**PROVIDED PASSAGE**:
════════════════════
On this night in an intimate, artfully baffled room, Trio X was ripe with expressivity. The tunes that they played were buried in a thicket of abstractions. The beauty of the music was made evident through each series of abstractions that built up to the identifiable melody of which you could hear snippets along the way. The build-up overtook a span of musical time; the build-up was a search for pattern, an unfolding of premise, an array of confident vagaries.
Dominic displayed a range of pizzicato movements, from two note repeated modes, to virtuosic one note finishes, to fanning the strings, to rapidly fingering them in a middle range of pitch. When he did pick up the bow, it was for the purpose of unraveling the layers of arched arpeggiations that Joe so assuredly laid out. The glissandos Dominic played fashioned a support for a continuous deeply penetrating tenor line. Dominic was glued into the musical instances that passed.
For the most part, Jay constantly was moving. He toured his drums either with sticks or mallets. His choice of timing to move the center of his playing from the drums to the cymbals and back again demonstrated his resolute intention. A ringing often rose from either a cymbal or a hidden bell. So did come forth abrupt crackling of the snare. His marvelous acuity to pound out a rhythm on the bass drum packed the trio into a place where synchronicity or harmonies could have become the order of the moment and often did.
Joe would blow mellifluous blues and immediately juxtapose those beautifully strung together tunes with acerbic versions of them, a practice that speaks of his periodic propensity for never staying in one place for a long period of time. Of course, you would long for the repeated choruses he played. You would also long for the breathing that let him hold the notes that would penetrate your very being and which eventually could become only air. His complete marriage to how the music was radiating took Joe to leaning way back as he blew the sax. He moved toward the bass to close the space midst all three players to prolong the groove for as long as the group could carry it. He sang through his sax; he would charge through tremolo after tremolo, arpeggio after arpeggio. He used the tenor as a percussive instrument at one point, only moving the valve arms in a tapping sound somewhat like the creatures of the night were sharpening the depth of darkness.
Somewhere in one of the two sets, which shared My Funny Valentine, Amazing Grace, and Blue Monk among other pieces, Joe was standing in the middle of the performance area. He held two different notes, one after the other, on his soprano sax like he has never done before in my experience of his performing. The bell of the horn went up in the air. Joe bent his knees. Gravity escaped the sonorous atmosphere. It was an exhilarating several minutes. It was the pinnacle of the entire night.
So this trio, this Trio X possesses a greatness that has congealed throughout its brief history. There is no going back. The trio’s motto might be the words which Dominic has once written: Music originates in the soul and the mind of those who wish to share their feelings and thoughts with people they have never met.
You know, I am glad that I have met all three members of the trio, because the music means that much more. There is no going back.
════════════════════
**EXTRACTED MATERIAL**:
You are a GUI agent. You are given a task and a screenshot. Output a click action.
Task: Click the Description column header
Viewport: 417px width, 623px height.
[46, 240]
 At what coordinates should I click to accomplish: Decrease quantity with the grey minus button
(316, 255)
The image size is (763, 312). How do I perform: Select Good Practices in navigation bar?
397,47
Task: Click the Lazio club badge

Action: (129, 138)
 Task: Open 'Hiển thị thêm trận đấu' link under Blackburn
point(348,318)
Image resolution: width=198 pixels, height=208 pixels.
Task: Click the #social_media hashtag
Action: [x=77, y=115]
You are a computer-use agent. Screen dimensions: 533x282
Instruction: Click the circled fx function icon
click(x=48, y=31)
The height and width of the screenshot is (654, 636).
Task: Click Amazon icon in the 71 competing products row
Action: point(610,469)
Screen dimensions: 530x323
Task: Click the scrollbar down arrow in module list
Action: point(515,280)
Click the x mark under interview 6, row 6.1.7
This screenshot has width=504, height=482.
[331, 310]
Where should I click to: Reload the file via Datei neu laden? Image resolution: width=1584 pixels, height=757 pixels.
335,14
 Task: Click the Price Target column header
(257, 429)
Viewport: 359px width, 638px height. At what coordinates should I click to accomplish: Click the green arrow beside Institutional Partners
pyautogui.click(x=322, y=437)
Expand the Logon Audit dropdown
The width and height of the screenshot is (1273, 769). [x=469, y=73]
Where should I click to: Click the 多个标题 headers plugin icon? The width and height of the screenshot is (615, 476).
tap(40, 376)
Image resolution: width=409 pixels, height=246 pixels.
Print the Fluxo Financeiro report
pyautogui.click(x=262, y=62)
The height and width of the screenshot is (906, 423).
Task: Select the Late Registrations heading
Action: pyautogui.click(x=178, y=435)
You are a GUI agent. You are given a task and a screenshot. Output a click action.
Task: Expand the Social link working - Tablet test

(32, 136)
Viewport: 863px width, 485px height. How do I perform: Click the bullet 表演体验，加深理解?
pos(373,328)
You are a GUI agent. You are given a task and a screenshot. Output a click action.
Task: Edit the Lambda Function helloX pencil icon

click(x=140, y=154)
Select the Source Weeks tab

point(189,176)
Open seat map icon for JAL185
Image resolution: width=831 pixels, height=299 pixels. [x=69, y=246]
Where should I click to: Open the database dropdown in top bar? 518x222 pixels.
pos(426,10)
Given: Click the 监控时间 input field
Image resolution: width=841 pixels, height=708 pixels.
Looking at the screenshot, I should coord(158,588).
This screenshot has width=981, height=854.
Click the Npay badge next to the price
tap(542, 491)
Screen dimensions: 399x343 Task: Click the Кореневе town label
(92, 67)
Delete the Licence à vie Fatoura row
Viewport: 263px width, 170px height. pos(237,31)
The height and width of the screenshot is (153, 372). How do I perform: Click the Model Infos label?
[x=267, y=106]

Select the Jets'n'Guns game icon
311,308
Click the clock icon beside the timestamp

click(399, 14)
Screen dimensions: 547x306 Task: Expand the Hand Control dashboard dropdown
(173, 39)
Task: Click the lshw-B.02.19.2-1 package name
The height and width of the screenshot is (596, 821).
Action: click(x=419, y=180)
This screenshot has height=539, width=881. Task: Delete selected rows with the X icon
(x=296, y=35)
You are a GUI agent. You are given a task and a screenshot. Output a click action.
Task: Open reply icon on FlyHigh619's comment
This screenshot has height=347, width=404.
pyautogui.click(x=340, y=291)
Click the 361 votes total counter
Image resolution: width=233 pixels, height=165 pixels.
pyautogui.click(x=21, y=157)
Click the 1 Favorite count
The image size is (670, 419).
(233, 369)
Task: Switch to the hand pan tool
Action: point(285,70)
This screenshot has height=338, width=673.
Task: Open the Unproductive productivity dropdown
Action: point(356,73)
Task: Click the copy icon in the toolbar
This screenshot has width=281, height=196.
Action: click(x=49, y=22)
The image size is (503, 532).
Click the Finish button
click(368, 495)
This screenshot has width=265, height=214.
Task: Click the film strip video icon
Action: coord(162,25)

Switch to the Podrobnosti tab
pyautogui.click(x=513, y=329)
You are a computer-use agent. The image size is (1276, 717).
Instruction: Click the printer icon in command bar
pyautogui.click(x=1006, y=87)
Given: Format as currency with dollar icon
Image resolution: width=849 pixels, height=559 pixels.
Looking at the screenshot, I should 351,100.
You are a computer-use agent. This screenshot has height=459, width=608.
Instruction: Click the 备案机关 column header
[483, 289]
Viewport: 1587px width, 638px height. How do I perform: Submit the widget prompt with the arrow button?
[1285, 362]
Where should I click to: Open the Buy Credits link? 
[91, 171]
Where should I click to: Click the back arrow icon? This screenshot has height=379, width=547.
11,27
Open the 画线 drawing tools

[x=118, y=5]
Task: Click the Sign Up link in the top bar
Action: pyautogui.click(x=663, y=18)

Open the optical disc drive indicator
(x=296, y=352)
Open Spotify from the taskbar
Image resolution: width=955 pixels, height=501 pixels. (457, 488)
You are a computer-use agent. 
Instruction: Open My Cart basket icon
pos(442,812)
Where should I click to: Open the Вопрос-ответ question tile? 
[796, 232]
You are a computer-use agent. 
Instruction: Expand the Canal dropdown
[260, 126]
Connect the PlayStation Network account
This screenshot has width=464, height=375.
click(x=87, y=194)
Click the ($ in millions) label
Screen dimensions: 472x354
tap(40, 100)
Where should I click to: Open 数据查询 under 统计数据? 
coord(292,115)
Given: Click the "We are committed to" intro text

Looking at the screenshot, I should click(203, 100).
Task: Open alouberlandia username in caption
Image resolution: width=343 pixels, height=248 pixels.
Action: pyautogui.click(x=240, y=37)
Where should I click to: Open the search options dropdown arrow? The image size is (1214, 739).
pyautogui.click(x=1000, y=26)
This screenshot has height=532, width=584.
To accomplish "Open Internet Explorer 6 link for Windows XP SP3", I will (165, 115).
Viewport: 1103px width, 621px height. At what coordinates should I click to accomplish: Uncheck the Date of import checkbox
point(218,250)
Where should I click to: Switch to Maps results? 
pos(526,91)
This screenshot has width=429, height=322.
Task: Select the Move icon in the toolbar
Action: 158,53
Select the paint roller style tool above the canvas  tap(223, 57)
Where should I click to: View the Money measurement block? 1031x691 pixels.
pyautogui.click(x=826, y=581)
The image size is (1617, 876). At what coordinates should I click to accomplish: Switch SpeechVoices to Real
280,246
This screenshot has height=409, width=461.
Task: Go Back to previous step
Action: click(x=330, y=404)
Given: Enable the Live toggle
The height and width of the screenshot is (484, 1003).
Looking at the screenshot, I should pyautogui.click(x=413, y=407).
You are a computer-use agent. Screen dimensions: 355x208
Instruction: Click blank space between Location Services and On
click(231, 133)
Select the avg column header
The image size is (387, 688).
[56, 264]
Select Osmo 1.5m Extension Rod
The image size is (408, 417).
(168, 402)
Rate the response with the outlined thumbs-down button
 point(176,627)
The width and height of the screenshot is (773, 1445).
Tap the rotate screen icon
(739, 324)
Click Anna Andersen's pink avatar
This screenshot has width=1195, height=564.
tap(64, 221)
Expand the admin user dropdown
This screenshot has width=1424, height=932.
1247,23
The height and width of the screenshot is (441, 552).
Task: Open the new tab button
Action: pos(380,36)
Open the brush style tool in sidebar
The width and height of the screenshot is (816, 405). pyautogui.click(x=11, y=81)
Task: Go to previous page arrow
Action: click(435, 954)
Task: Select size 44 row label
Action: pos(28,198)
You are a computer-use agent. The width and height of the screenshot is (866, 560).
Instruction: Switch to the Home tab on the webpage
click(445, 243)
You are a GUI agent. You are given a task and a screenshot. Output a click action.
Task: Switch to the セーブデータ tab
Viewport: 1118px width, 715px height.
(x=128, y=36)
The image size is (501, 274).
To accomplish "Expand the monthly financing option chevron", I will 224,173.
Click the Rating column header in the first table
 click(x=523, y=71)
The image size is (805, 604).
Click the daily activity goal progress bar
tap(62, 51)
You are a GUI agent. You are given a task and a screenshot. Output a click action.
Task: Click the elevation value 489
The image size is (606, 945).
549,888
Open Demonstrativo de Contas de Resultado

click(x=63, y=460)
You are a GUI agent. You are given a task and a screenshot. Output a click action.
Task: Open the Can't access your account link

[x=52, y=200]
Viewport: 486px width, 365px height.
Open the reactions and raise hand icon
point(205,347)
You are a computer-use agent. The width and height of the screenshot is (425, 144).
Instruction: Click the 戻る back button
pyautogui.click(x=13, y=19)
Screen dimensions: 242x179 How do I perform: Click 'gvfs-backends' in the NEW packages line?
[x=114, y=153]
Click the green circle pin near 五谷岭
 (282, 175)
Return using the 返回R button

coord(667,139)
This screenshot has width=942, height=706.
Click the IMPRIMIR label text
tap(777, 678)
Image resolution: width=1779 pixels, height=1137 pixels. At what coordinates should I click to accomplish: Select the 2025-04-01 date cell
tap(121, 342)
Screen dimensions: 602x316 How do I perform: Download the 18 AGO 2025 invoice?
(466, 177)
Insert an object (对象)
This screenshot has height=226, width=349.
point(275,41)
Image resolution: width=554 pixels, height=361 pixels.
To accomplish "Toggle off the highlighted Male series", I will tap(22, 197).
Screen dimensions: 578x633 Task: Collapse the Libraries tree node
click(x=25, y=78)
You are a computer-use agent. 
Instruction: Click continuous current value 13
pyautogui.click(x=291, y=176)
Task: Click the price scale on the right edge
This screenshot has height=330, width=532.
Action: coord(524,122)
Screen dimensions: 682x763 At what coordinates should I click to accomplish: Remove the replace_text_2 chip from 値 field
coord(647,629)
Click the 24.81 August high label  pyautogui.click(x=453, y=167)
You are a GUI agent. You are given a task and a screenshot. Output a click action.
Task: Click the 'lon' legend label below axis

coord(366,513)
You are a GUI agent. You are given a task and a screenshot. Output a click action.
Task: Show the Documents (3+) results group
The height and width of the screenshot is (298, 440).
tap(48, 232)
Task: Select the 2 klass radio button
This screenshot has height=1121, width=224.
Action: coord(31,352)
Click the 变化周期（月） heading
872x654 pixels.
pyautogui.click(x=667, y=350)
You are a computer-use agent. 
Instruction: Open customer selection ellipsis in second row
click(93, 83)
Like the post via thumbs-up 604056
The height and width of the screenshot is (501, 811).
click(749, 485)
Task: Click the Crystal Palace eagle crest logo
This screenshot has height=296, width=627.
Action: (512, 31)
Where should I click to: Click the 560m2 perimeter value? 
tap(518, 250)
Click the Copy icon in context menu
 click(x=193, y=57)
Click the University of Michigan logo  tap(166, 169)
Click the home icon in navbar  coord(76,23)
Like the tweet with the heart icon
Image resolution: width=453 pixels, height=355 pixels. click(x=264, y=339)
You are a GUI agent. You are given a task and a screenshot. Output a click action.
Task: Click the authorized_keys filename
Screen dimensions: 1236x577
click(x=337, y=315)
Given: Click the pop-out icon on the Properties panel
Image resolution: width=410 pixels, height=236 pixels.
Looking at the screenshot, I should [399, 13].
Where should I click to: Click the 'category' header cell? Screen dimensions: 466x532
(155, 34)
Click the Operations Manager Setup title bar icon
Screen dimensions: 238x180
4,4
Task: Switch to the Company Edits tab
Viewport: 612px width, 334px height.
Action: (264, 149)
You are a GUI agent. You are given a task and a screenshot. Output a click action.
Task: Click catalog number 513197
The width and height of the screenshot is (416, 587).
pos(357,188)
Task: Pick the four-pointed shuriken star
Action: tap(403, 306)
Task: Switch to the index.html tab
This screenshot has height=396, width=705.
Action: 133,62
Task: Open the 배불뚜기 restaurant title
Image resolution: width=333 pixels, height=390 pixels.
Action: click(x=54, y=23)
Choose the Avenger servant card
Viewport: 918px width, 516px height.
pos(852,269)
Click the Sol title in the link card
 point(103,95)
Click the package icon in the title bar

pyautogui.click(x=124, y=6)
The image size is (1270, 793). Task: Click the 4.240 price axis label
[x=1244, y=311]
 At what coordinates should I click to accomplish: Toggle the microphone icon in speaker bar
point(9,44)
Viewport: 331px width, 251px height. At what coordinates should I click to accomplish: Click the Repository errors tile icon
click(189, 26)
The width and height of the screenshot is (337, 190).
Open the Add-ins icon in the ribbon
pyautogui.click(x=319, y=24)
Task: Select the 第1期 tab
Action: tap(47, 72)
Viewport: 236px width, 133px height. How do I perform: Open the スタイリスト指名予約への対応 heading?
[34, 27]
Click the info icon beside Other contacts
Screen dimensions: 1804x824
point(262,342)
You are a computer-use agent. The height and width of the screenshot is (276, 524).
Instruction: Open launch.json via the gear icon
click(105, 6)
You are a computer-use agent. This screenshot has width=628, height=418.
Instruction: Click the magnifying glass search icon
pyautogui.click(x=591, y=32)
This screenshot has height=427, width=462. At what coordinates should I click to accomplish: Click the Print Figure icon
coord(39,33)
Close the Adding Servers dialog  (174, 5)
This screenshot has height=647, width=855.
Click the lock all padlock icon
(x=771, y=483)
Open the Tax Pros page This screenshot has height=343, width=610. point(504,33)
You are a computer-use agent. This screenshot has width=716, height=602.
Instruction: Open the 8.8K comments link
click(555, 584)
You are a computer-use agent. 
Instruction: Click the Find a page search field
════════════════════
**LIST OF TASKS**:
[A] Name every piece of music that the concert review says was played across the two sets.
[B] Answer these questions from the concert review:
(i) What did Jay use to play his drums?
(ii) Which saxophone was Joe playing when he held two different notes, one after the other, in the middle of the performance area?
(iii) Which trio member wrote the words offered as a possible motto for the trio?

**TASK-BY-TASK SOLUTIONS**:
[A]
My Funny Valentine
Amazing Grace
Blue Monk

[B]
(i) Sticks or mallets
(ii) His soprano sax
(iii) Dominic